The Federal Energy Regulatory Commission has ordered the North American Electric Reliability Corp. to develop a new or modified reliability standard for industrial-control system hardware, software and computing and networking services associated with bulk-electric system operations.
The FERC order observes that “changes in the bulk electric system cyber threat landscape, exemplified by recent malware campaigns targeting supply chain vendors, have highlighted a gap in the Critical Infrastructure Protection (CIP) Reliability Standards.” The new standard it has ordered the NERC to develop is intended to mitigate the risk of a cybersecurity incident affecting the reliable operation of the bulk-power system.
FERC’s action is in response to a cyberattack in Ukraine last winter on three regional electricity-distribution companies that caused alarm in many western countries and has led to efforts to protect industrial control systems from the threat of future attacks. In late afternoon Dec. 23, 2015, some 225,000 customers in Ukraine lost power for about three hours. Subsequent investigation found that remote cyber intrusions were responsible for the outages. At the conclusion of the cyberattack, the actor wiped some systems at all three companies by executing the KillDisk malware.

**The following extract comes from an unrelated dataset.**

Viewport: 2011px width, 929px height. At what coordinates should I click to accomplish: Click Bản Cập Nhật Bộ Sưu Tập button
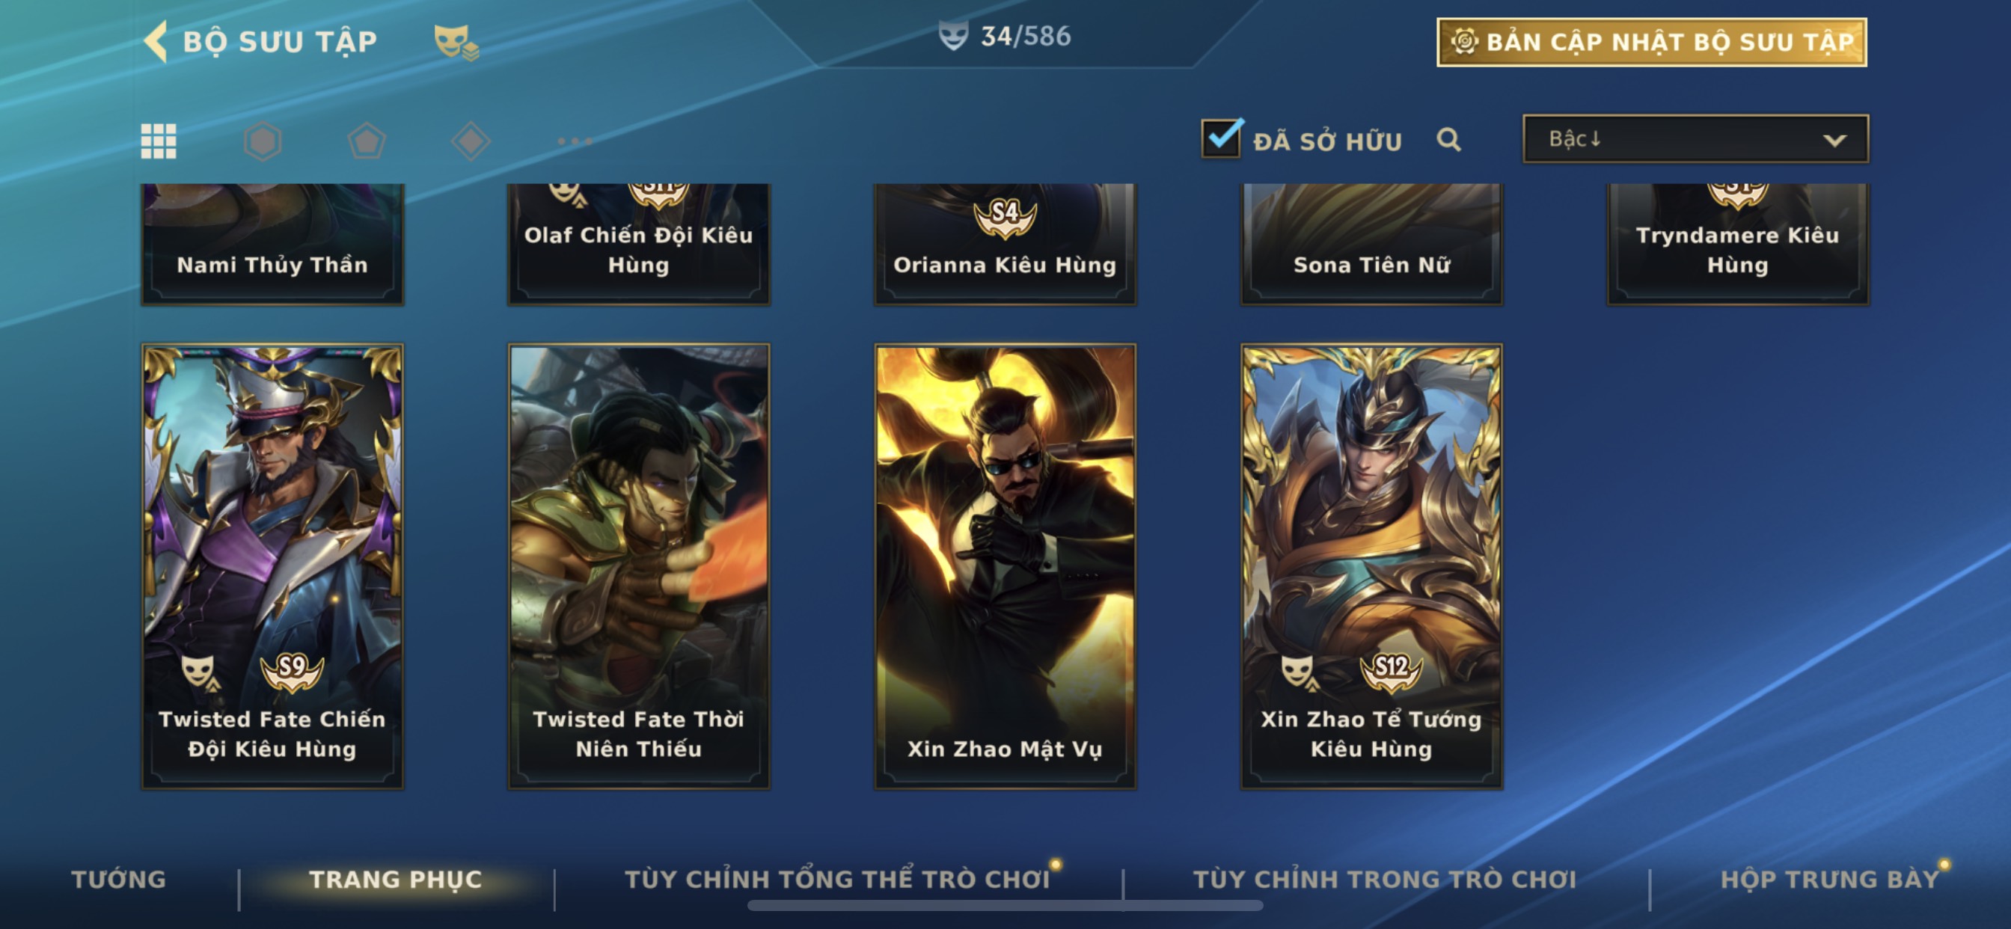[x=1652, y=42]
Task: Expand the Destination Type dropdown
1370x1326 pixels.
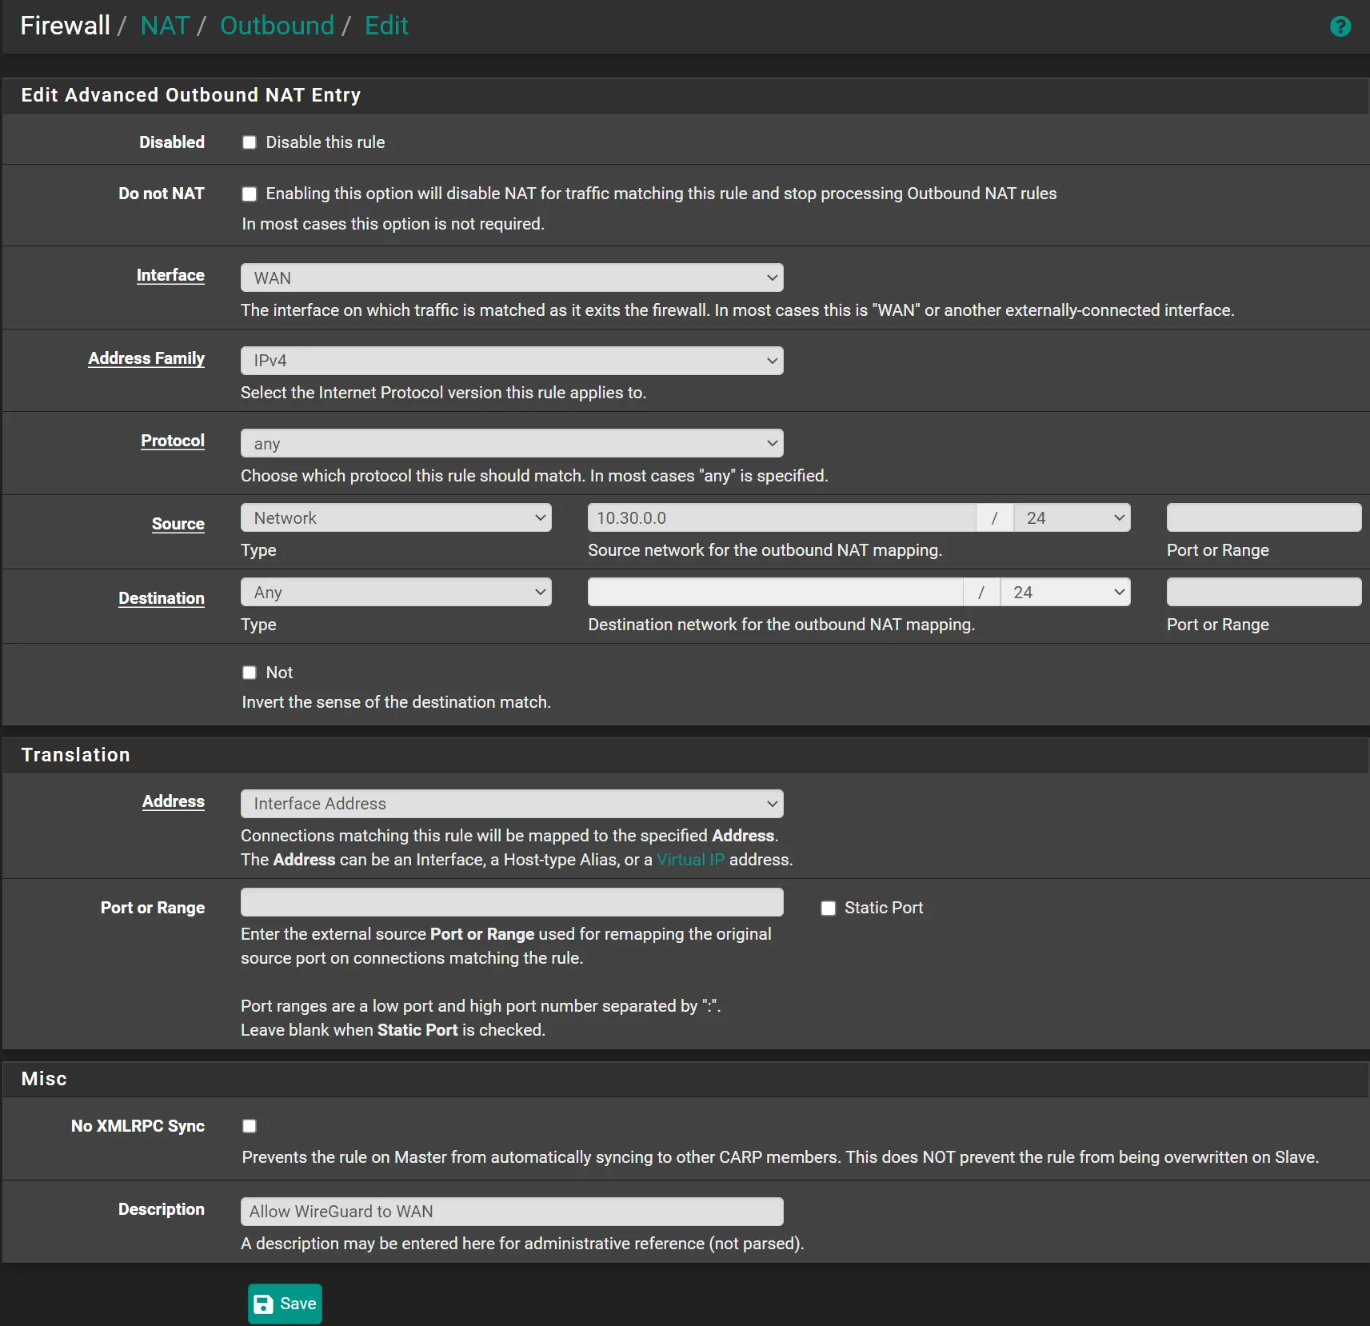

Security objectives of the reliability standard are aimed at addressing supply-chain risk. The “supply chain” refers to the sequence of processes involved in the production and distribution of industrial control system hardware, software and services, among other things. The objectives include software integrity and authenticity, vendor remote access, information system planning and vendor risk management and procurement controls.
In the comments on the Notice of Proposed Rulemaking preceding this FERC order, NERC acknowledged that “supply chains for information and communications technology and industrial control systems present significant risks to [Bulk-Power System] security, providing various opportunities for adversaries to initiate cyberattacks.”
FERC’s order was published in the Federal Register on July 29 and will take effect 60 days later. It gives the North American Electric Reliability Corp. one year to develop the new or revised standard. NERC normally develops its standards internally with stakeholder input.